[Data records Boundary: Start]

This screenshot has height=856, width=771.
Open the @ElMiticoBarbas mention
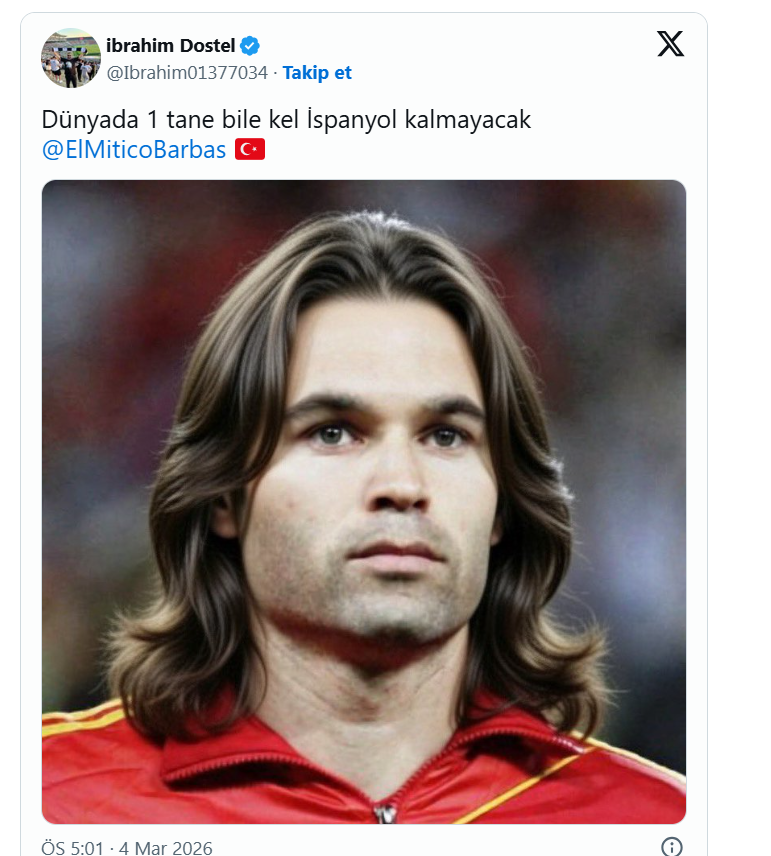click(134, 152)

[Data records Boundary: End]
[Data records Boundary: Start]

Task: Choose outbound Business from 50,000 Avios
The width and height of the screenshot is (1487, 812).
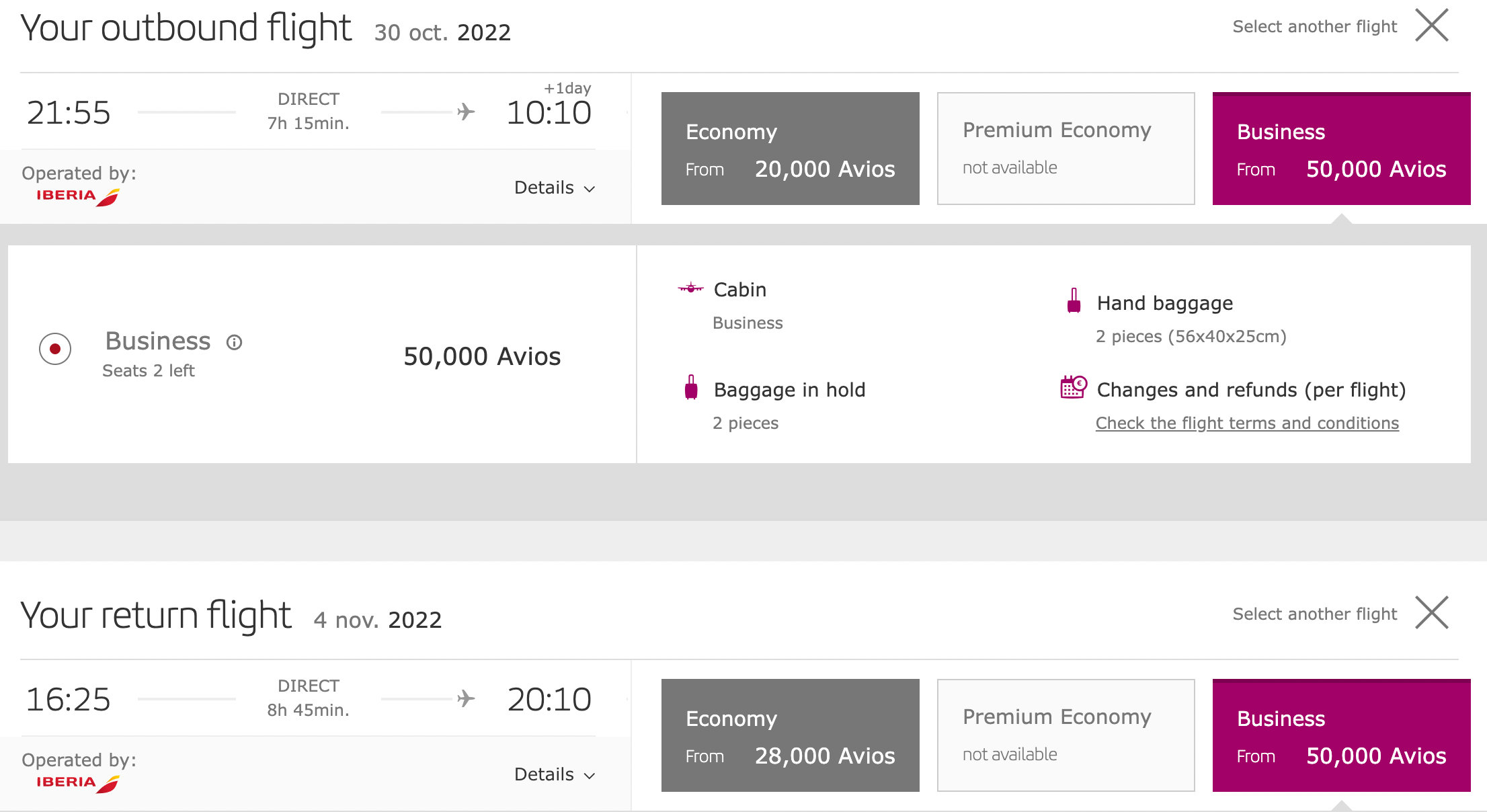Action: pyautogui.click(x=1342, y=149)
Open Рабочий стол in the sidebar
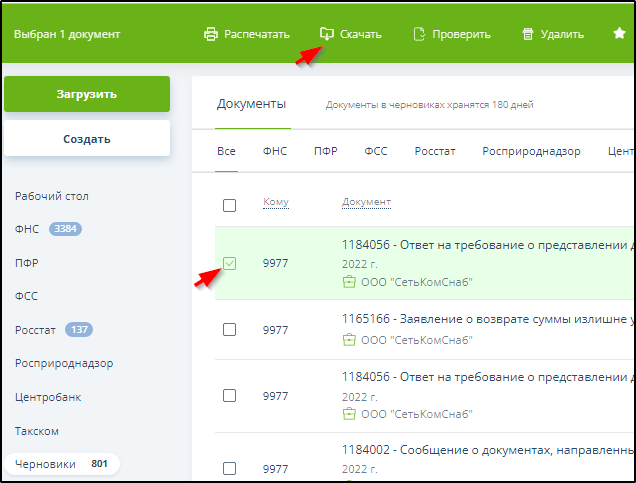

[Data records Boundary: End]

In the entries above, find the line that contains "Task: Choose outbound" and the line that contains "Open Рабочий стол in the sidebar". Reproduce exactly those two lines and every line between them, but not the pictures.

Task: Choose outbound Business from 50,000 Avios
The width and height of the screenshot is (1487, 812).
Action: pyautogui.click(x=1342, y=149)
Open Рабочий стол in the sidebar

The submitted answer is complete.